Records for this exercise:

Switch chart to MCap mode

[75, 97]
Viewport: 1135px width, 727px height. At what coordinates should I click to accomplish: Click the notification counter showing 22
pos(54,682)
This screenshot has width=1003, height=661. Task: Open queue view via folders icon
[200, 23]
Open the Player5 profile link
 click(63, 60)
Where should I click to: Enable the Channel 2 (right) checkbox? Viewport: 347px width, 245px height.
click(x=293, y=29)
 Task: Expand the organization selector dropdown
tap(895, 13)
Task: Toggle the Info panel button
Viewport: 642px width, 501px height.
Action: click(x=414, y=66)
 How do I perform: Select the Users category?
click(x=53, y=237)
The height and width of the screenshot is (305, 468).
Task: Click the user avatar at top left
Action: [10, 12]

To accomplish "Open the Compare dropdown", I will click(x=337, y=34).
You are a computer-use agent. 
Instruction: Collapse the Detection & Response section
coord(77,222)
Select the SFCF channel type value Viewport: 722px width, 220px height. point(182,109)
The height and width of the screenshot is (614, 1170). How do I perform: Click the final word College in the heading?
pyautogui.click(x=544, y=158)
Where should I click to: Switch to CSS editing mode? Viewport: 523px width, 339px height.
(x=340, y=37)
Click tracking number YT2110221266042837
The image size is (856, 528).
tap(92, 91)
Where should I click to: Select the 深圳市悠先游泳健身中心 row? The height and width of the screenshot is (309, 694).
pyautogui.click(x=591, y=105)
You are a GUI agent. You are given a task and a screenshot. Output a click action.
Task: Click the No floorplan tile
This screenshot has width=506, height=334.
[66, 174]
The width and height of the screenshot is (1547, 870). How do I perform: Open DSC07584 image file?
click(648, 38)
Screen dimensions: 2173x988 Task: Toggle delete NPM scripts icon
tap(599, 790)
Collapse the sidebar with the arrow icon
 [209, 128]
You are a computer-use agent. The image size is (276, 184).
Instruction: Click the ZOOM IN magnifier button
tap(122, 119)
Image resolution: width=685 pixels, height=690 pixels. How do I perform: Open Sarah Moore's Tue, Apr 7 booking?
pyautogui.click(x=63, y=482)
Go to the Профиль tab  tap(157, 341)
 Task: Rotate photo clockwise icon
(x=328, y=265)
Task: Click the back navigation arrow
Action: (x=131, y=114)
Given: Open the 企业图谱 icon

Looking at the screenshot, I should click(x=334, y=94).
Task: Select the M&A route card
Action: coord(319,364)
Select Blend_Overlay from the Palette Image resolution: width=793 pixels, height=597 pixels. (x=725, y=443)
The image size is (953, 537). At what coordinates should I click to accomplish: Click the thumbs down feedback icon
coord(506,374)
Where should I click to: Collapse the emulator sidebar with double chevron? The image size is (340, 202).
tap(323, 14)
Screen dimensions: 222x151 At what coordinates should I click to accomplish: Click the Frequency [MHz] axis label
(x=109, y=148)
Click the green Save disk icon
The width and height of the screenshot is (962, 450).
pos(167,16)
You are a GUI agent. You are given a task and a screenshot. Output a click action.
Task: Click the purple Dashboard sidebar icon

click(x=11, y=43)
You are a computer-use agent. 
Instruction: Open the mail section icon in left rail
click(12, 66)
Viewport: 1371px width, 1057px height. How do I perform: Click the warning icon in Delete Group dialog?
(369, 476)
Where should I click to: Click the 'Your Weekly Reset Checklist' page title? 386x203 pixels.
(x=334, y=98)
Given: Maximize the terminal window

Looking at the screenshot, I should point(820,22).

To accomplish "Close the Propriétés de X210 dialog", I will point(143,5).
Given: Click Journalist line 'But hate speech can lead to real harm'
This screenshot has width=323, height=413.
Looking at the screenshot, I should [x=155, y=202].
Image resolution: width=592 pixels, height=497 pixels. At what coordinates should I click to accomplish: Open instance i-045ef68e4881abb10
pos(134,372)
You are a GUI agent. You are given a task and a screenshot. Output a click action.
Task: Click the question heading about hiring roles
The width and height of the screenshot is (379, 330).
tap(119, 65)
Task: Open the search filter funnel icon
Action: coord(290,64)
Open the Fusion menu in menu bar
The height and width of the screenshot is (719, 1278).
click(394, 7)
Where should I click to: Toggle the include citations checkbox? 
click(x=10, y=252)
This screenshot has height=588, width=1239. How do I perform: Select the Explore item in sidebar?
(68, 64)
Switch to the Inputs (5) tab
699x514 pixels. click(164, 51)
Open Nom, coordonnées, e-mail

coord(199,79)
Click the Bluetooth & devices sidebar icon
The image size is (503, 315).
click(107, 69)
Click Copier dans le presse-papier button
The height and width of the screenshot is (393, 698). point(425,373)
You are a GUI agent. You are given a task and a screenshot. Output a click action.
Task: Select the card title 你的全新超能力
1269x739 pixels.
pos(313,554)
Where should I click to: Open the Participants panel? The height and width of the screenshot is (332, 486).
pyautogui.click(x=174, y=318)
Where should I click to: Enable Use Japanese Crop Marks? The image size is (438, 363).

Work to complete:
All of the entries above need to be retyped exactly.

Exercise solution:
Switch chart to MCap mode

[75, 97]
Viewport: 1135px width, 727px height. At what coordinates should I click to accomplish: Click the notification counter showing 22
pos(54,682)
This screenshot has width=1003, height=661. Task: Open queue view via folders icon
[200, 23]
Open the Player5 profile link
 click(63, 60)
Where should I click to: Enable the Channel 2 (right) checkbox? Viewport: 347px width, 245px height.
click(x=293, y=29)
 Task: Expand the organization selector dropdown
tap(895, 13)
Task: Toggle the Info panel button
Viewport: 642px width, 501px height.
Action: click(x=414, y=66)
 How do I perform: Select the Users category?
click(x=53, y=237)
The height and width of the screenshot is (305, 468).
Task: Click the user avatar at top left
Action: [10, 12]

To accomplish "Open the Compare dropdown", I will click(x=337, y=34).
You are a computer-use agent. 
Instruction: Collapse the Detection & Response section
coord(77,222)
Select the SFCF channel type value Viewport: 722px width, 220px height. point(182,109)
The height and width of the screenshot is (614, 1170). How do I perform: Click the final word College in the heading?
pyautogui.click(x=544, y=158)
Where should I click to: Switch to CSS editing mode? Viewport: 523px width, 339px height.
(x=340, y=37)
Click tracking number YT2110221266042837
The image size is (856, 528).
tap(92, 91)
Where should I click to: Select the 深圳市悠先游泳健身中心 row? The height and width of the screenshot is (309, 694).
pyautogui.click(x=591, y=105)
You are a GUI agent. You are given a task and a screenshot. Output a click action.
Task: Click the No floorplan tile
This screenshot has width=506, height=334.
[66, 174]
The width and height of the screenshot is (1547, 870). How do I perform: Open DSC07584 image file?
click(648, 38)
Screen dimensions: 2173x988 Task: Toggle delete NPM scripts icon
tap(599, 790)
Collapse the sidebar with the arrow icon
 [209, 128]
You are a computer-use agent. The image size is (276, 184).
Instruction: Click the ZOOM IN magnifier button
tap(122, 119)
Image resolution: width=685 pixels, height=690 pixels. How do I perform: Open Sarah Moore's Tue, Apr 7 booking?
pyautogui.click(x=63, y=482)
Go to the Профиль tab  tap(157, 341)
 Task: Rotate photo clockwise icon
(x=328, y=265)
Task: Click the back navigation arrow
Action: (x=131, y=114)
Given: Open the 企业图谱 icon

Looking at the screenshot, I should click(x=334, y=94).
Task: Select the M&A route card
Action: coord(319,364)
Select Blend_Overlay from the Palette Image resolution: width=793 pixels, height=597 pixels. (x=725, y=443)
The image size is (953, 537). At what coordinates should I click to accomplish: Click the thumbs down feedback icon
coord(506,374)
Where should I click to: Collapse the emulator sidebar with double chevron? The image size is (340, 202).
tap(323, 14)
Screen dimensions: 222x151 At what coordinates should I click to accomplish: Click the Frequency [MHz] axis label
(x=109, y=148)
Click the green Save disk icon
The width and height of the screenshot is (962, 450).
pos(167,16)
You are a GUI agent. You are given a task and a screenshot. Output a click action.
Task: Click the purple Dashboard sidebar icon

click(x=11, y=43)
You are a computer-use agent. 
Instruction: Open the mail section icon in left rail
click(12, 66)
Viewport: 1371px width, 1057px height. How do I perform: Click the warning icon in Delete Group dialog?
(369, 476)
Where should I click to: Click the 'Your Weekly Reset Checklist' page title? 386x203 pixels.
(x=334, y=98)
Given: Maximize the terminal window

Looking at the screenshot, I should point(820,22).

To accomplish "Close the Propriétés de X210 dialog", I will point(143,5).
Given: Click Journalist line 'But hate speech can lead to real harm'
This screenshot has width=323, height=413.
Looking at the screenshot, I should [x=155, y=202].
Image resolution: width=592 pixels, height=497 pixels. At what coordinates should I click to accomplish: Open instance i-045ef68e4881abb10
pos(134,372)
You are a GUI agent. You are given a task and a screenshot. Output a click action.
Task: Click the question heading about hiring roles
The width and height of the screenshot is (379, 330).
tap(119, 65)
Task: Open the search filter funnel icon
Action: coord(290,64)
Open the Fusion menu in menu bar
The height and width of the screenshot is (719, 1278).
click(394, 7)
Where should I click to: Toggle the include citations checkbox? 
click(x=10, y=252)
This screenshot has height=588, width=1239. How do I perform: Select the Explore item in sidebar?
(68, 64)
Switch to the Inputs (5) tab
699x514 pixels. click(164, 51)
Open Nom, coordonnées, e-mail

coord(199,79)
Click the Bluetooth & devices sidebar icon
The image size is (503, 315).
click(107, 69)
Click Copier dans le presse-papier button
The height and width of the screenshot is (393, 698). point(425,373)
You are a GUI agent. You are given a task and a screenshot. Output a click action.
Task: Select the card title 你的全新超能力
1269x739 pixels.
pos(313,554)
Where should I click to: Open the Participants panel? The height and width of the screenshot is (332, 486).
pyautogui.click(x=174, y=318)
Where should I click to: Enable Use Japanese Crop Marks? The image size is (438, 363).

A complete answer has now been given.